Women entrepreneurs in Ethiopia are disadvantaged from the start. They have less access to the finance, networks, and education which help their male counterparts advance. They face regular discrimination and harassment from society--sometimes even from their own families and communities. The challenges a woman entrepreneur in Ethiopia faces in growing her business are overwhelming.
The Women’s Entrepreneurship Development Project (WEDP) is a $50 mill IDA investment lending operation designed to increase earnings and employment for women who own businesses in Ethiopia. It created the first ever women-entrepreneur focused line of credit in Ethiopia in 2013, and the demand has been staggering. Additionally, the project includes a cutting-edge entrepreneurship training program that equips Ethiopian women with business skills, as well as the ability to ‘think like an entrepreneur’.

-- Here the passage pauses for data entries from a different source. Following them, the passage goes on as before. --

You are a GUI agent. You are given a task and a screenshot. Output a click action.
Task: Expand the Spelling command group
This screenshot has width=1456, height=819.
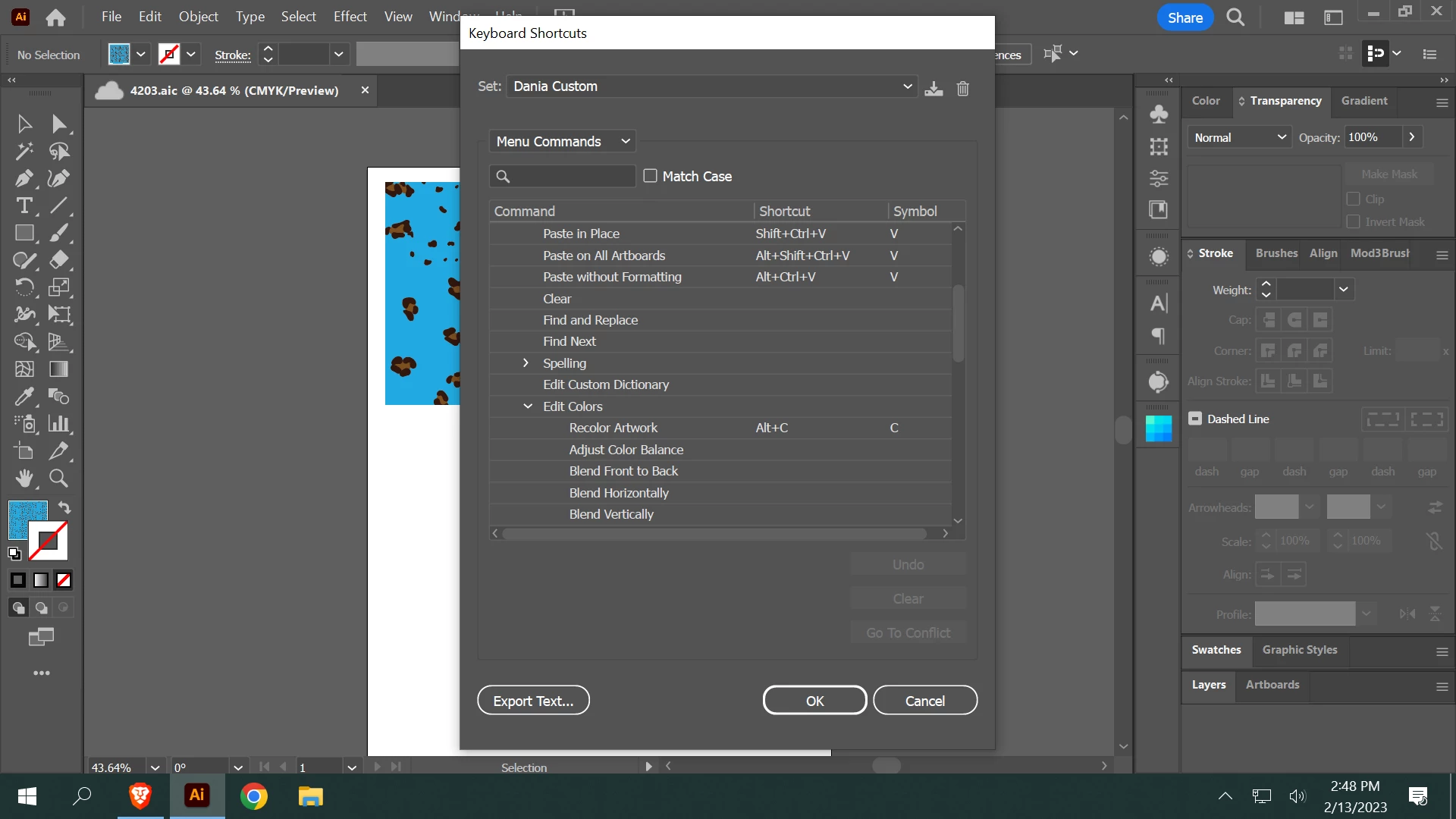(526, 363)
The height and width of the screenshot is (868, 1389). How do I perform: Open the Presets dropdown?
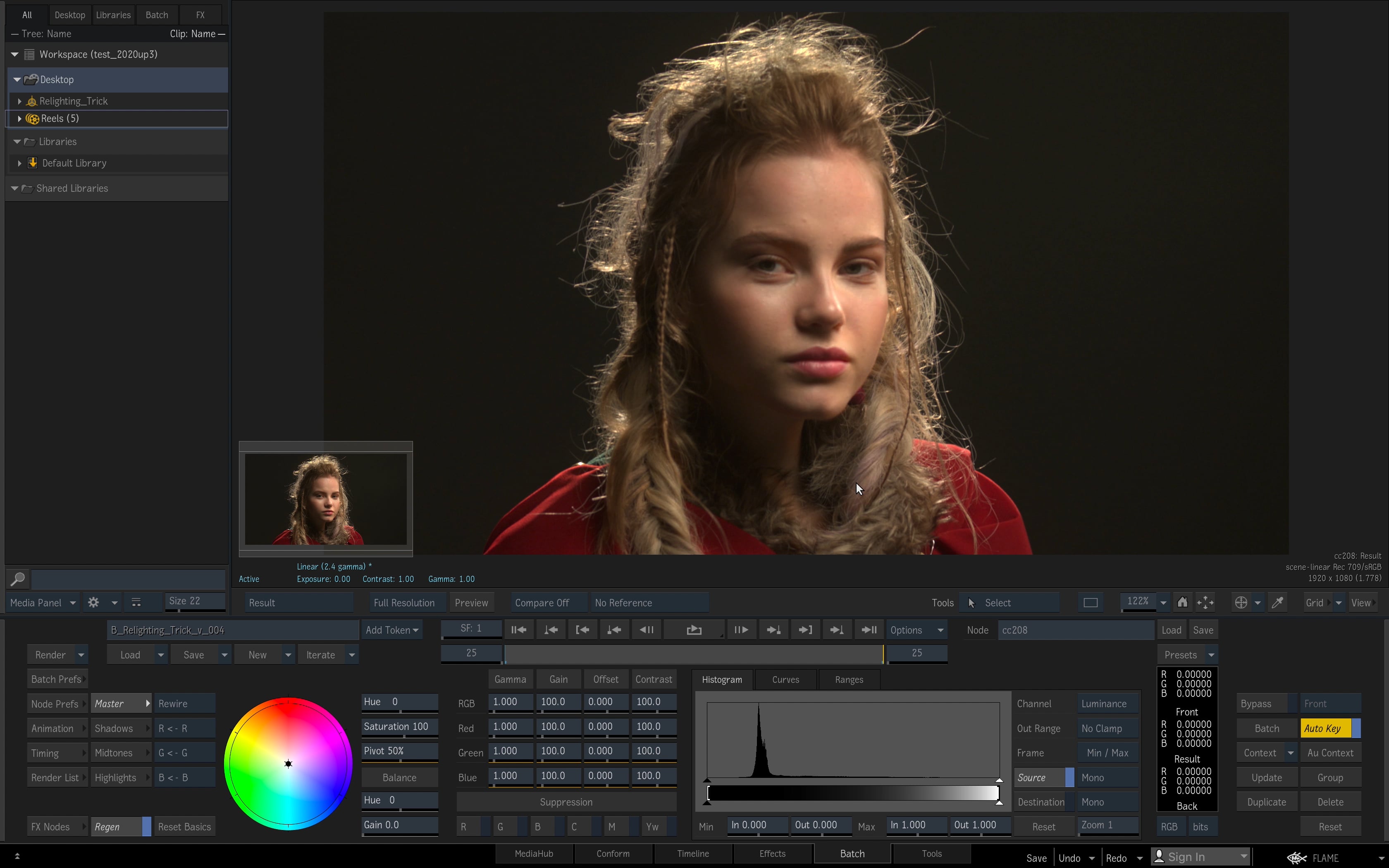click(x=1188, y=654)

As team leader of the WEDP I have seen firsthand how the program is addressing these challenges and boosting the business environment for women in Ethiopia. My team and I are also learning a lot about the support and structures needed to run a program such as WEDP.
Top Five results of WEDP so far:
- Reaching the un-reached: New women borrowers are being reached - 76% of WEDP clients have never taken a loan before.
- Catalyzing growth: The average WEDP loan has resulted in an increase of 24% in annual profits and 17% in net employment for Ethiopian women entrepreneurs, one year after taking the loan. These female-owned businesses are continuing to grow, as the impacts of capital investments play out. Repayment of loans stand at over 99%.
- Unlocking needed capital: One of WEDP’s objectives was to increase loan sizes, since most Ethiopian women-owned enterprises were stuck in a ‘missing middle’ trap where loans offered by microfinance were too small to meet their needs. For repeat borrowers, loan sizes increased on average by 870%.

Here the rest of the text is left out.